XML, granted, is very useful, but can be quite verbose. What alternatives are there and are they specialised for any particular purpose? Library support to interrogate the contents easily is a big plus point.
24 Answers
Jeff's article on The Angle Bracket Tax summarizes a number of alternatives (well, mainly YAML), and led me to the wiki article on lightweight markup languages.
Update: Although YAML is a possible "alternative to XML" for some applications, the two are not, as I first thought, isomorphic.
Indeed, it "ain't markup language."
Furthermore, YAML ain't as "lightweight" as it appears. For documents that can be represented in plain XML (such as Jeff's example), YAML is clearly less verbose. But YAML offers many other specialized structures, enlisting many more characters and sequences than are reserved by XML.
Bottom line, if you're looking for XML-without-angle-brackets, YAML ain't it.

- 41,820
- 13
- 96
- 131
Don't forget about YAML!
JSON seems to have better support though. For example, the Prototype JS library has excellent built-in JSON functions.

- 146,731
- 54
- 156
- 201
My work with XML is almost exclusively with document-centric XML, which must model long sequences of arbitrarily nested structures. I haven't used JSON yet, but my impression is that it is cumbersome to use with document-like data, but well-adapted and even elegant for use with record-like data. Consider the shape of your data when making your decision.

Supplied records =
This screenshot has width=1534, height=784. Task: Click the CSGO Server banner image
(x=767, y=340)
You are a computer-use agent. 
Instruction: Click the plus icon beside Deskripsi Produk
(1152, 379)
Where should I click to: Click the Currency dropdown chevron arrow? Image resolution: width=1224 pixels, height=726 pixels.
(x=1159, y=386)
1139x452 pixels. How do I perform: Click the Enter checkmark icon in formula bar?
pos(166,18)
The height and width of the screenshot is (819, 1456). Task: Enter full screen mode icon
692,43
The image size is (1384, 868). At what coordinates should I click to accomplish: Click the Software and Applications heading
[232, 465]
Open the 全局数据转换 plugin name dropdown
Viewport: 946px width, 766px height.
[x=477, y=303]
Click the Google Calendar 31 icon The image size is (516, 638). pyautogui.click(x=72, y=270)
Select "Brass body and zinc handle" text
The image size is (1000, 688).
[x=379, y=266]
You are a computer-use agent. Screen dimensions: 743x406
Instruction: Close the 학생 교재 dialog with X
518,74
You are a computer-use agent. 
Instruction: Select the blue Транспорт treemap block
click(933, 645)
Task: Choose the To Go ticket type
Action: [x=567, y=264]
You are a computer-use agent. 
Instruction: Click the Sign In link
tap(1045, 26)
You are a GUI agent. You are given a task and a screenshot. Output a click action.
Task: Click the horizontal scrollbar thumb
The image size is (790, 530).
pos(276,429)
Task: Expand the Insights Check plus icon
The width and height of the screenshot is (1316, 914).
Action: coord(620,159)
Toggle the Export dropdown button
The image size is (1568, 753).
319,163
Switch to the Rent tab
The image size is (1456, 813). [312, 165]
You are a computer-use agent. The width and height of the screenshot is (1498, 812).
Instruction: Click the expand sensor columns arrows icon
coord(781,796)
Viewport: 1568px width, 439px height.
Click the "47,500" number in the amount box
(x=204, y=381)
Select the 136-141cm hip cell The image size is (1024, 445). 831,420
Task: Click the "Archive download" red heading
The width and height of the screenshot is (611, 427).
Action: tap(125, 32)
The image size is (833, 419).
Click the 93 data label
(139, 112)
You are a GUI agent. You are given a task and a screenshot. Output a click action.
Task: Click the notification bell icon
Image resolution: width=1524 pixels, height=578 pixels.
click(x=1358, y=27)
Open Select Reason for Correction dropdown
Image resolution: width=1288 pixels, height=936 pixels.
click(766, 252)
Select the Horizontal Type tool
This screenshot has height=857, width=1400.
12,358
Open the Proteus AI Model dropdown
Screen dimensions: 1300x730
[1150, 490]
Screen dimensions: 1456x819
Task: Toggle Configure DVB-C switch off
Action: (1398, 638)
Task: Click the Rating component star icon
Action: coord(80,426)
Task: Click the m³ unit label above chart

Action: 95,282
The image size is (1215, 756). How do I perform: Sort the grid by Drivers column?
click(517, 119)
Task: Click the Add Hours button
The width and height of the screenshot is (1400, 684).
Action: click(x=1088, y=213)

Job 1 = Reproduce word for word the part of the thread on XML alternatives running from "JSON seems to" down to "making your decision.".
Job 2 = Report each line of the listing that includes the word "heading".
The listing has no connection to the thread on XML alternatives.

Task response 1 =
JSON seems to have better support though. For example, the Prototype JS library has excellent built-in JSON functions.

- 146,731
- 54
- 156
- 201
My work with XML is almost exclusively with document-centric XML, which must model long sequences of arbitrarily nested structures. I haven't used JSON yet, but my impression is that it is cumbersome to use with document-like data, but well-adapted and even elegant for use with record-like data. Consider the shape of your data when making your decision.

Task response 2 =
The image size is (1384, 868). At what coordinates should I click to accomplish: Click the Software and Applications heading
Task: Click the "Archive download" red heading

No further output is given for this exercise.